Proteomic changes induced by harmine in human brain organoids reveal signaling pathways related to neuroprotection
OpenAlex – June 17, 2021
Source: OpenAlex
Summary
Harmine, a compound in ayahuasca, shows promise for neuroprotection, particularly in mental health. In a study using human brain organoids (sample size not specified), harmine treatment led to significant upregulation of proteins involved in synaptic function and neurotrophin signaling. Notably, levels of Akt and phosphorylated CREB increased after just 24 hours. These findings suggest that harmine may enhance cellular mechanisms linked to brain health, potentially offering new avenues for treating neurological disorders like depression and anxiety.
Abstract
Abstract Harmine is a β-carboline found in Banisteriopsis caapi , a constituent of ayahuasca brew. Ayahuasca is consumed as a beverage in native Americans’ sacred rituals and in religious ceremonies in Brazil.

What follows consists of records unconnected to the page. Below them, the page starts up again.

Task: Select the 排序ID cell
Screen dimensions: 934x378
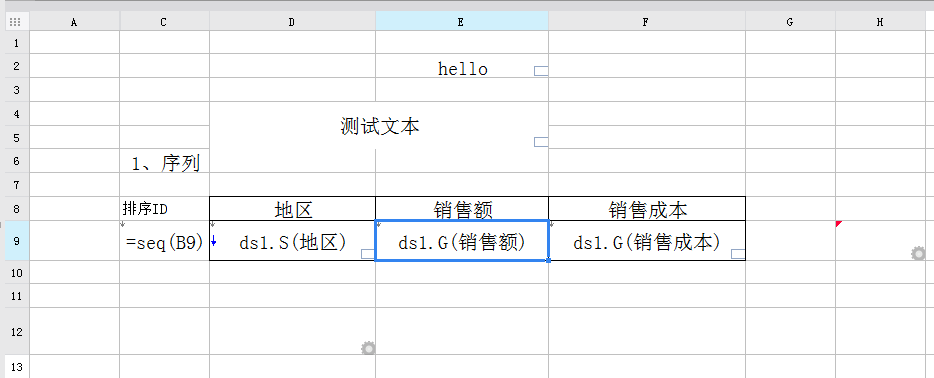Action: [164, 208]
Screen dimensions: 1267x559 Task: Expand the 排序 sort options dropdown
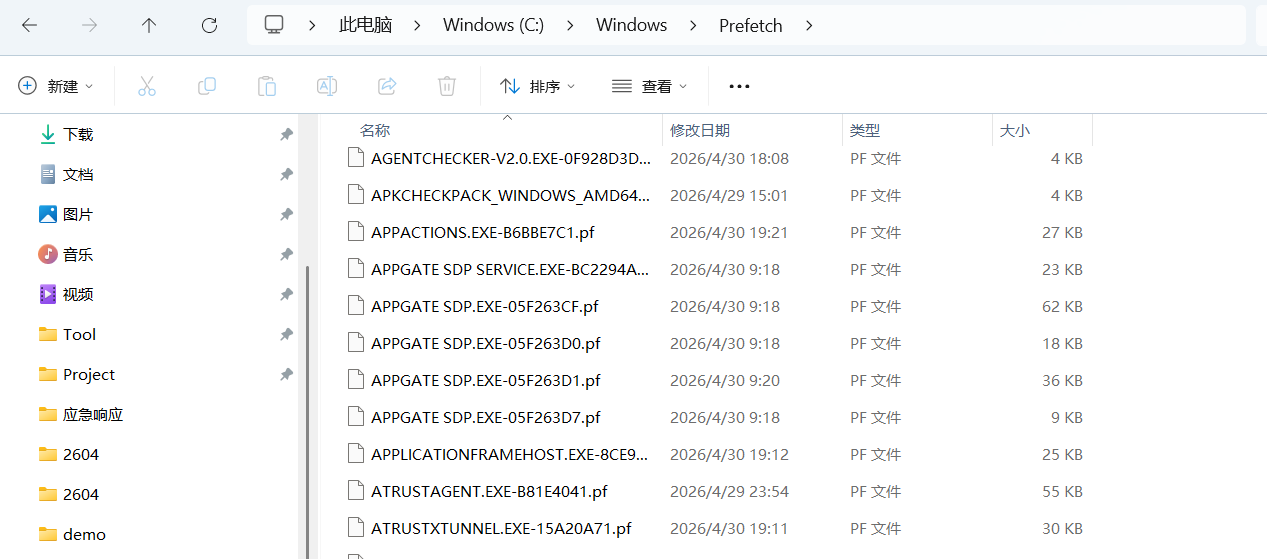[538, 86]
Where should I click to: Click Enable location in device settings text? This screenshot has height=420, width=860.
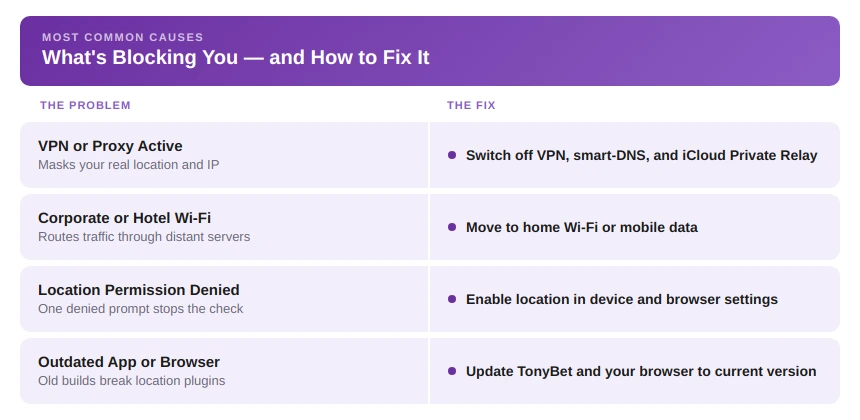622,299
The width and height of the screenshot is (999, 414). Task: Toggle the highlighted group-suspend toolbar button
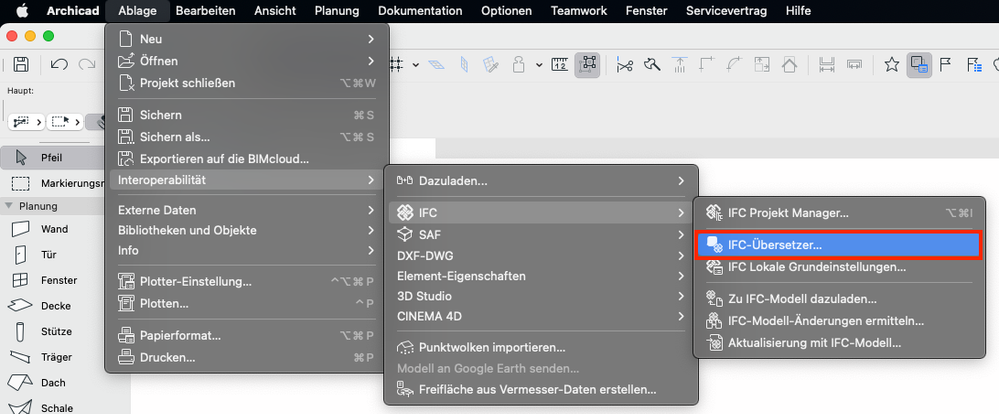(x=590, y=65)
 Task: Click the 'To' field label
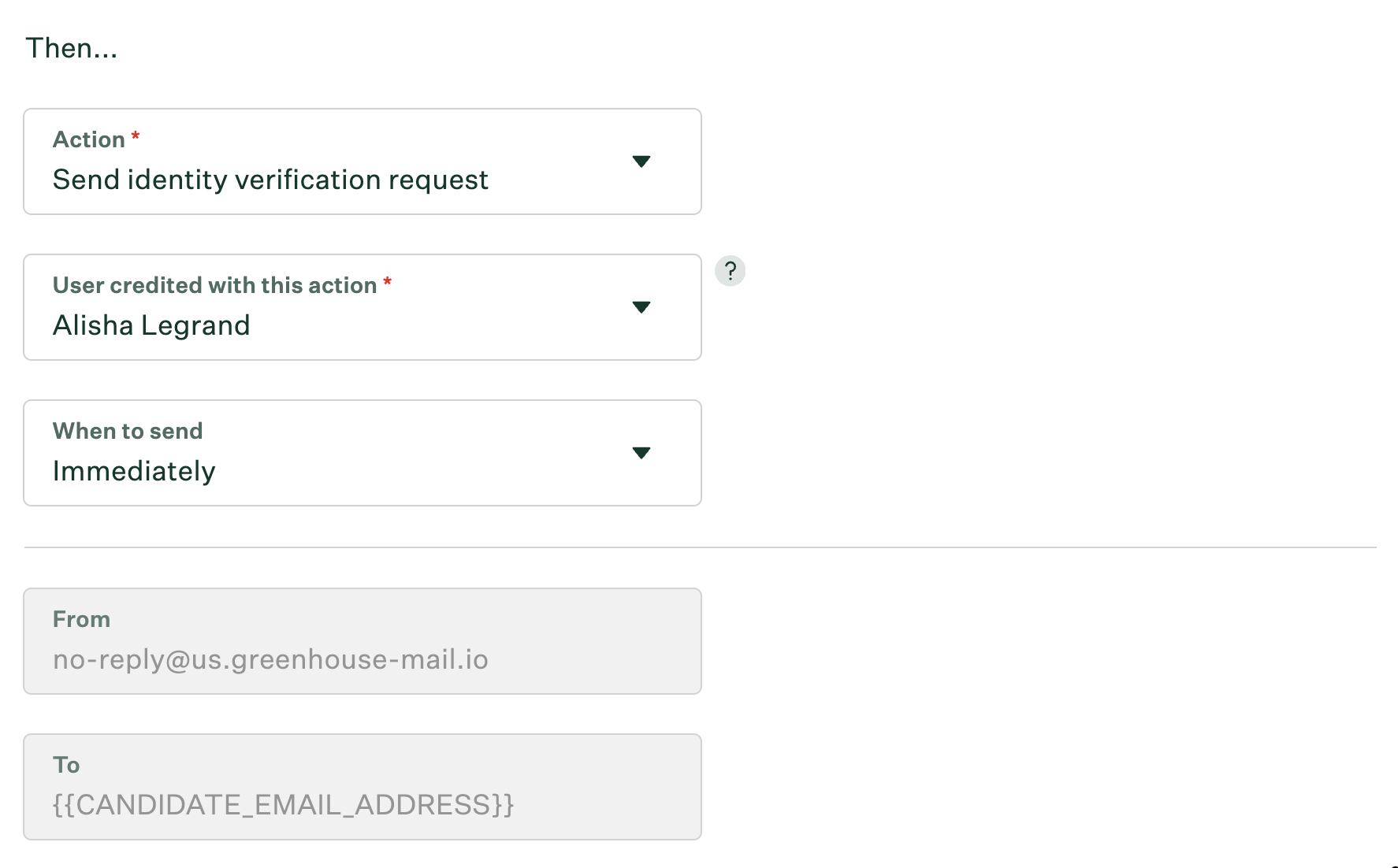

Throughout the years, the beneficial effects of ayahuasca to improve mental health and life quality have been reported, which propelled the investigation of its therapeutic potential to target neurological disorders such as depression and anxiety. Indeed, antidepressant effects of ayahuasca have been described, raising the question of which cellular mechanisms might underlie those effects. Previous animal studies describe potential neuroprotective mechanisms of harmine, including anti-inflammatory and antioxidant activities, and neurotrophin signaling activation. However, the cellular and molecular mechanisms modulated by harmine in human models remain less investigated. Here we analyzed the short-term changes in the proteome of human brain organoids treated with harmine using shotgun mass spectrometry. Harmine upregulates proteins related to synaptic vesicle cycle, cytoskeleton-dependent intracellular transport, cell cycle, glucose transporter-4 translocation, and neurotrophin signaling pathway. In addition, protein expression levels of Akt and phosphorylated CREB were increased after 24 hour-treatment. Our results shed light on the potential mechanisms that may underlie harmine-induced neuroprotective effects.